Glück im Unglück: Nach 46 Drehtagen in Hamburg blieb reichlich Zeit für einen ersten Rohschnitt ohne Mittelmeer-Szenen, ehe im Oktober zwei Wochen Dreh im Wassertank-Studio auf Malta sowie ein paar Tage auf offener See folgten. "Da wir nicht genügend Mittel hatten, die Segelyacht von Hamburg nach Malta zu bringen, brauchten wir zwei, die genau gleich aussahen", so Holtmann. "Und es musste eine sein, die mit fünf Leuten an Bord in den Wassertank passte." Was für die Produzentin freilich noch schwerer wog als Logistik-Probleme, waren die eigenen Emotionen: "Es fühlte sich ebenso berührend wie absurd an, im Wassertank Szenen zu drehen, in denen Menschen ertrinken – wenn man weiß, dass im vor einem liegenden Mittelmeer jedes Jahr tausende Menschen auf ihrer Flucht ertrinken."

Vergleicht man die deutsche Adaption mit dem australischen Original, fallen sofort die Längenunterschiede auf: Statt vier Folgen à 50 Minuten nimmt sich das deutsche "Liberame" sechsmal 45 Minuten Zeit. Es wird weitaus mehr geredet und erklärt als im Original, wo vieles für sich steht, eher schnell und beiläufig erzählt wird. Die extrem starke Vorlage scheint durch aufgesetzt wirkende Dialoge und zusätzlich betonte Wendungen wie aus dem Soap-Lehrbuch etwas verwässert. Ob das für deutsche Sender, die ihr Publikum immer noch gern unterschätzen, wohl so sein muss? "Wir haben uns für sechs Folgen entschieden, weil wir mehr Zeit haben wollten, um allen Figuren genug Raum zu geben", antwortet Eva Holtmann. "Uns war es wichtig, dass die deutsche Familie und die Geflüchteten gleichwertig erzählt werden. Dass wir eben einen Blick aufmachen für die unterschiedlichen Situationen, in denen sich Geflüchtete befinden: Was ist nach dem großen Flüchtlingsstrom mit den Menschen in Deutschland passiert? Wie leben sie, wie ist ihr Geflüchtetenstatus, was sind ihre Themen?

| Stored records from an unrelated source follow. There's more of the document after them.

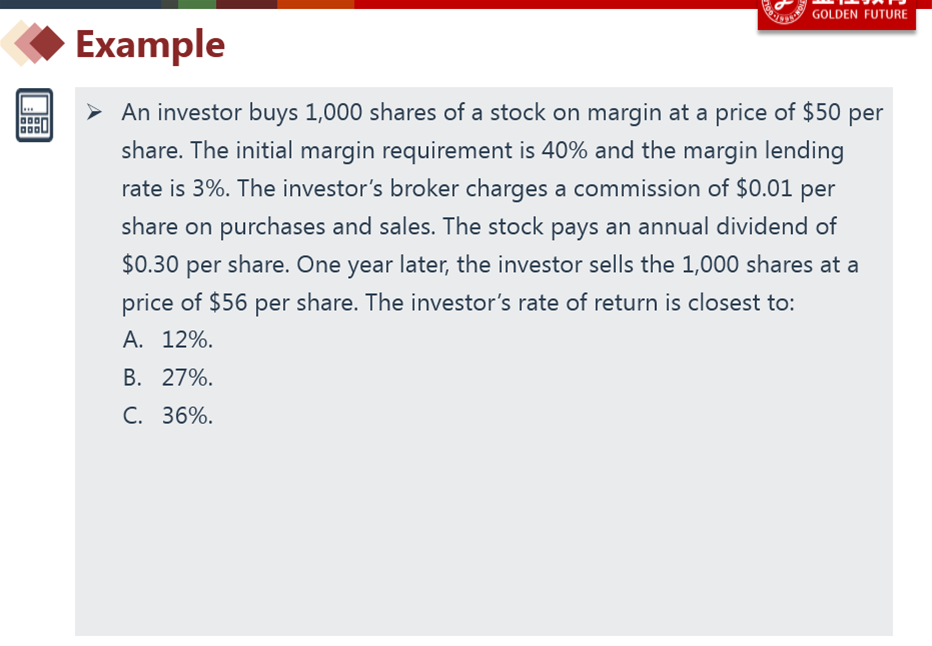Image resolution: width=932 pixels, height=646 pixels.
Task: Click the diamond shapes beside the Example title
Action: [x=33, y=43]
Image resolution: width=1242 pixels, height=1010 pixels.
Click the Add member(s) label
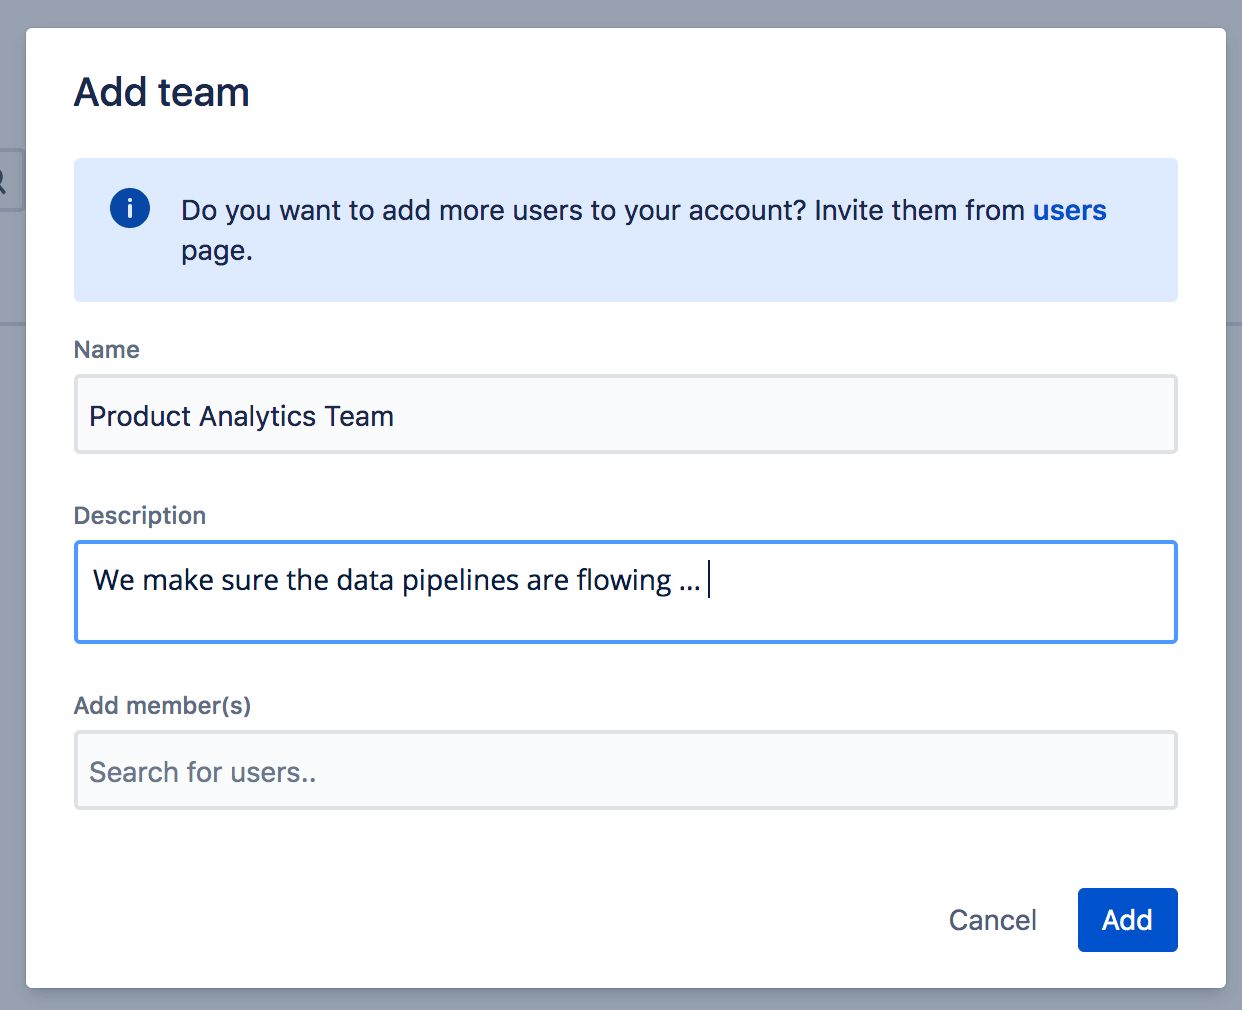(161, 705)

Wir haben versucht, diese Aspekte der Geflüchteten noch mehr mitzuerzählen."

Während das ZDF ausschließlich die Rechte für den deutschsprachigen Raum erworben hat, kümmert sich Universal International Studios nun auch um den Weltvertrieb von "Liberame". Bantry Bay betritt mit einer solchen internationalen Koproduktion neues Terrain. "Es hat großen Spaß gemacht, ein so komplexes, internationales Projekt zu produzieren. Das wollen wir künftig gern öfter tun", sagt Holtmann. Ihrem Hauptgesellschafter Beta Film dürfte das noch besser gefallen, wenn solche Projekte künftig innerhalb des eigenen Konzerns entstehen. Schließlich verfügt man über ein großes Netzwerk an internationalen Produktionsfirmen und Stoffen, dessen Wertschöpfung sich durch wechselseitige Adaptionen vertiefen ließe.

"Liberame – Nach dem Sturm" läuft am 5. und 7. September jeweils ab 20:15 Uhr im ZDF und ist bereits in der ZDF-Mediathek abrufbar.